One of the best ways to do it is to pick a specific area- for example, identity or product security- and go super deep to identify several problems, and then do as many validation calls and prospect and customer interviews as possible. Quite often, you will see that something is indeed a problem but is not top of mind for CISOs or security practitioners. They’re unlikely to ever invest time and effort in it.

There are so many of those second and third tier problem spaces in cybersecurity that founders may be very excited about but security leaders will never get to actually solving because security leaders are still very concerned with the same problems they were worried about five years ago. They still care about endpoint security, the cloud, compliance, and identity. It’s not deepfakes or the most advanced use cases for A.I.- it’s fairly basic problems that have been around for quite some time.

That doesn’t mean those advanced problems don’t have space and shouldn’t be solved. It’s just that if you’re looking for somebody to sign a check today, you should probably be looking at the problems that they’re worried about right now.

30:56 Disrupting a Current Market vs. Creating a New Market

EB

That makes sense.

At a high level, I think about the difference between making a new market and disrupting a current market. What are some nuances on the approaches there and how do you go about thinking through problems, whether you’re disrupting something current or starting a brand new market within cybersecurity?

RH

The reality is that new markets don’t emerge as often as people think. Also, just because a company is trying to build a feature that nobody else is building, that doesn’t make it part of a new market.

That’s where many people truly get confused. They look at a specific feature set, see a very unique solution, and claim they are defining a new market. In most cases, they are competing in a market where there are many other alternatives to what they’re doing. It’s just that they are taking a unique spin on it, which makes it a unique solution. It doesn’t necessarily mean there is a new market. If the same problem can be solved by existing vendors in a different way, that problem is in an existing market.

If you have an ambition to define a new market, you have to be willing to raise a decent amount of money and spend most of it on marketing and education. That’s something that you see a lot of in cybersecurity.

Some founders assume that because they’re the only company that does X, it gives them a first mover advantage and the ability to show off something truly unique. The reality is that until you have several companies taking a stab at the same problem space and attacking it from different angles, you have to invest too much marketing money into educating customers.

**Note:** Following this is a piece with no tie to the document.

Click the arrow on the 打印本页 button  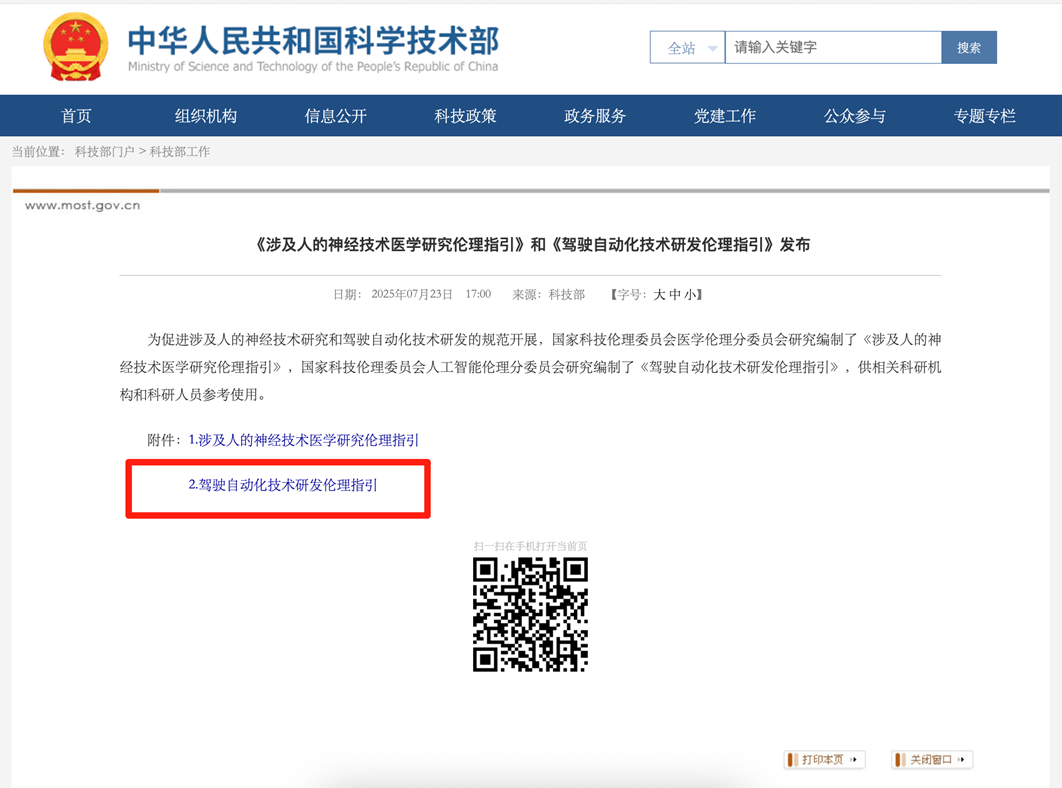click(x=853, y=759)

Even today with AI security, if there was only one company in the space it would be fairly hard for that company to educate the market about the problem. But because there are multiple companies who have all raised a good amount of capital and are trying to educate buyers, market education is compounding and allows each of those companies to benefit.
The vast majority of founders, especially first-time founders, probably have better odds with making an existing market category better as opposed to trying to define a new market category. That’s not always going to be true but the amount of evangelism, marketing, speaking at conferences, and organizing events involved with getting security buyers and leaders to understand a new problem space is non-trivial. In addition, when you have to convince a security leader that they have a problem you’re already at a disadvantage. They’re probably going to be paying attention to the problems that they know about first before allocating time to educate themselves on your problem. What CISOs are paying attention to in 2024 is very similar to what they were paying attention to five years ago.

34:32 Company Building in Cybersecurity Compared to Other Industries

EB

Yeah, I couldn’t agree more. There is that sense of first mover disadvantage which you alluded to. We’ve seen that play out time and time again. I think that will continue.

If I’ve built products outside of cybersecurity, how is building in cyber different than building in other disciplines? Is it the same skill set or are there nuanced differences?

RH

It is a great question and I think it’s also a very timely one because the reality is that when we talk about product management, we often thinking about it from the perspectives of the best practices like AB testing – that we generally think about from Bay Area consumer-focused companies. I genuinely believe if you look at product management as a discipline, the vast majority of best practices come from the consumer space. People talk about launching a product and then doing A/B testing to see what works better. You don’t really do A/B testing in cybersecurity because the scale of customer deployment is so small. You may have four enterprise customers that amount to several million in annual recurring revenue (ARR). You simply don’t have the pool of people to do A/B testing.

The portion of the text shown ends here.